''More of...'' and ''Much of'' ''This is more of a failure (than a victory)'' .''I am not much of a doctor, but I may help you treat those wounds''. Are the sentences above correct? What is the meaning of ''more of'' and ''much of''? And how to know when I should use these expressions properly in a sentence? Thanks in advance.
Aug 19, 2018 6:50 PM
Answers · 6
The first sentence sounds a bit odd to me, probably because failure and victory are words you tend not to encounter together, with one constrasting another. Not knowing the context makes it all the more difficult to understand what the message is you are trying to convey. You are not taking about a person here, obviously, because you used the word „this.“ THIS is more of a failure, etc.

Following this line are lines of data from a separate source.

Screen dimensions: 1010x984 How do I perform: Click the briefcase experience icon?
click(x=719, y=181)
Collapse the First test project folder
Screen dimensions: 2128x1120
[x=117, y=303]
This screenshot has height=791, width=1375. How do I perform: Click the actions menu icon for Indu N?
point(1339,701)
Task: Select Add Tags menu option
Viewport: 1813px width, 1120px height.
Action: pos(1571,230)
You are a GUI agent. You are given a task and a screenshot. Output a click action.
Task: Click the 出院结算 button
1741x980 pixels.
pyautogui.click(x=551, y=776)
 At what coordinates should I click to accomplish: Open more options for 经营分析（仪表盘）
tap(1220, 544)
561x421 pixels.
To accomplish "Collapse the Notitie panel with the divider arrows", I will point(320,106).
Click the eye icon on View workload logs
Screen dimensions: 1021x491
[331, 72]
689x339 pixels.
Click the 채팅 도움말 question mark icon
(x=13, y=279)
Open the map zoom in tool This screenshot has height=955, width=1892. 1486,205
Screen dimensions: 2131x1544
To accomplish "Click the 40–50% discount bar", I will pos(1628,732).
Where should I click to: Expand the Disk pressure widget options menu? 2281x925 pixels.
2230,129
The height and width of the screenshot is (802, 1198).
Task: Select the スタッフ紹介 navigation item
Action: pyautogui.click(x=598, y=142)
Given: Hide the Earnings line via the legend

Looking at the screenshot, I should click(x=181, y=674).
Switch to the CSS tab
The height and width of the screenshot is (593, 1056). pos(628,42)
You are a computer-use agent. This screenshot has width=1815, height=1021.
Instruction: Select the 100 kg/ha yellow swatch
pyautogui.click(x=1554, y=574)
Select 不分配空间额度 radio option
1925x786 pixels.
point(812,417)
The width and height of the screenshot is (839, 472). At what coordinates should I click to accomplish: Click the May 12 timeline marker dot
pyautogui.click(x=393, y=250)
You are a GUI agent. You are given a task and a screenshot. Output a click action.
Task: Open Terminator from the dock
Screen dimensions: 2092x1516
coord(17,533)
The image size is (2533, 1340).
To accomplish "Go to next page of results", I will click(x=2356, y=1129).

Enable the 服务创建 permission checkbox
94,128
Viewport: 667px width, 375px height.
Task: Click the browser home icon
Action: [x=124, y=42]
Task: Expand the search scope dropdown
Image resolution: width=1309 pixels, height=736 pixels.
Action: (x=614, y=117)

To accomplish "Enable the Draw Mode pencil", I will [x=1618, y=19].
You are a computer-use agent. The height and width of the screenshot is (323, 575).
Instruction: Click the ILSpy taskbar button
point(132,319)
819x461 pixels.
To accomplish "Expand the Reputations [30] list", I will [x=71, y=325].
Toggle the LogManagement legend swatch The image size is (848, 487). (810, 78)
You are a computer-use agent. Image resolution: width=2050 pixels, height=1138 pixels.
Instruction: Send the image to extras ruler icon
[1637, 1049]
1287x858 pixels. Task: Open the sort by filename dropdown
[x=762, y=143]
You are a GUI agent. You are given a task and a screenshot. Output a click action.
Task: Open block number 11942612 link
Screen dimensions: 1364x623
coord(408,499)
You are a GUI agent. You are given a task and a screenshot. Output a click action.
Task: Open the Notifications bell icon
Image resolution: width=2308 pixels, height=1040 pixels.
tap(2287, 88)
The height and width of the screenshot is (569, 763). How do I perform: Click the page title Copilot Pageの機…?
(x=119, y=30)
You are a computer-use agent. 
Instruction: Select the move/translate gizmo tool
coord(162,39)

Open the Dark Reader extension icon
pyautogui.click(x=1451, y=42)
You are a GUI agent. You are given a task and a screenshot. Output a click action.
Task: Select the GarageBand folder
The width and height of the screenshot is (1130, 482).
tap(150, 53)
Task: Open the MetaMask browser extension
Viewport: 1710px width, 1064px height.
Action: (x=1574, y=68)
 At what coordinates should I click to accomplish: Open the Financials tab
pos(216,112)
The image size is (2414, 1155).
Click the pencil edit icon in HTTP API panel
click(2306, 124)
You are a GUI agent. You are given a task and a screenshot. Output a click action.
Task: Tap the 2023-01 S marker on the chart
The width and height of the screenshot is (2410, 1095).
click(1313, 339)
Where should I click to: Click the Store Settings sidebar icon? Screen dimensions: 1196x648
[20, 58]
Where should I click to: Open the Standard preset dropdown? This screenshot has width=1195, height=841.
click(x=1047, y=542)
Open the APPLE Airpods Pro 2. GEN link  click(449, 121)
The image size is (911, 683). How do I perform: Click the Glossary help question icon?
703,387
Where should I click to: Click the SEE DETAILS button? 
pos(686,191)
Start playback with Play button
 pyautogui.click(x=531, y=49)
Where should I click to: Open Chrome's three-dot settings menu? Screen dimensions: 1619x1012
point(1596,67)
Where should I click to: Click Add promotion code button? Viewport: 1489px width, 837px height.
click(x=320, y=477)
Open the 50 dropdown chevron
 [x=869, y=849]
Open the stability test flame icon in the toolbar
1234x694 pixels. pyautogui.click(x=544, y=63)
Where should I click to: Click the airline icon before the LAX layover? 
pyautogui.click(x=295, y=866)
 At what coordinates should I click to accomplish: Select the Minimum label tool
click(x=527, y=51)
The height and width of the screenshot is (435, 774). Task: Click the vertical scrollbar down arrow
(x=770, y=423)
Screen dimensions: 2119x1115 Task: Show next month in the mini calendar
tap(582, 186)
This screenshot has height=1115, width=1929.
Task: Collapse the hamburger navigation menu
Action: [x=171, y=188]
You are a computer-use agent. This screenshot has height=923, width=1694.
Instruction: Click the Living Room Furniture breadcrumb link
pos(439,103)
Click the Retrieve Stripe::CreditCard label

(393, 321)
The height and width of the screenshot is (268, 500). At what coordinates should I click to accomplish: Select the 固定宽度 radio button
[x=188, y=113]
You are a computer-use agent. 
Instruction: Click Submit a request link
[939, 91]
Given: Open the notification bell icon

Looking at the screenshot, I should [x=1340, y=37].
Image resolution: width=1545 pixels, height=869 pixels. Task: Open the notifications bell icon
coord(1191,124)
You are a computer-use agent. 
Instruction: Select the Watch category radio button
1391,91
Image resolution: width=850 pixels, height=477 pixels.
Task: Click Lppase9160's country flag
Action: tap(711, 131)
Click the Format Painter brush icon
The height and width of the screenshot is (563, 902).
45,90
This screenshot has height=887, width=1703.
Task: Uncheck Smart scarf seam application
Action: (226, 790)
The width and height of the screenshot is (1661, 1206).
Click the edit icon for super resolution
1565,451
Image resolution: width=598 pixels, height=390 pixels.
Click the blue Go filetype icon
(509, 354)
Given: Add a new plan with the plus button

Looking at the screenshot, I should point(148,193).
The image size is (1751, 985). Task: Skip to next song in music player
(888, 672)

The word „failure“ is frequently matched with „success“ in English. „ The operation on the patient was a failure, unfortunately not a success.“ So English speakers are used to hearing failure and success contrasted with one another. Hence, „This is more of a failure than a success“ sounds more natural and expected to an English speaker`s ear. It`s the word pairing that makes it work. It´s like this in other languages too (German comes to mind) where certain word pairings are common, but not others. Failure contrasts with success (as opposites) but victory isn’t seen with failure, or at least it`s not paired with it to my knowledge. I think the second sentence is fine. The speaker is clearly NOT a doctor. No doctor would admit to „not being much of a doctor.“ The whole idea is simply not credible. You are either a doctor or you are not. But, some people do have some doctor-like skills (say a nurse or well-trained medical assistant). So, a nurse or medical assistant might say, „I`m not much of a doctor, but I can help you with those wounds.“ Even a layperson could say this. If a real doctor said he or she wasn’t much of a doctor, that`s a person I think I wouldn’t walk, but one I`d run away from.
August 20, 2018
Just one final quick remark. „Not much of an XZY (fill in the profession) does not mean „not a very/particulary good XYZ.“ Can you imagine getting on an airline and hearing „This is your Captain speaking. I`m not much of a pilot (not a very or particularly good pilot) but I think I can help you get to your destination.“ No one would say this for obvious reasons, because it implies the person is not competent. But, if you were say on a small plane, and the pilot had a heart attack in flight and died, a passenger with a few hours pilot training, without a pilot`s license, might say „I`m not much of a pilot, and have only had a few lessons, but I think I can land this thing safely.“ Now, that works and is credible.
August 20, 2018
More is usually used as a comparison Much is usually used for uncountable things. I know more of the English language than you. Comparison You won't know how much of the Portuguese language I know until you talk to me. Uncountable Using the preposition of after more or much makes it more particular than general He doesn't know much English He doesn't know much of the English language You know more Portuguese than me. You know more of the Portuguese Language than me. I have also illustrated their use in my reply below This is not much of an explanation it's more of a complaint. I would never let a doctor who spoke like that treat my wounds. I would say he is not much of a doctor don't let him treat your wounds. I hardly think a doctor would talk about himself like that he would be more of an egoist and declare how good he is. Hope that helps you Luiz
August 19, 2018
The correct way to say the second sentence is: I am not much of a doctor, but I may be able to help you treat those wounds. The phrase you are querying is actually 'not much of', which means 'not a very good/particularly good' doctor. One would never use the words 'much of' in this context without the word 'not'. In the first sentence the phrase 'more of' or just 'more' on its own is used when two qualities are being compared. One could also say: I am more a failure than a success (victory is not the correct word here, as one would not describe oneself as a victory, but rather as a victor, a victory being something one can achieve, but not be).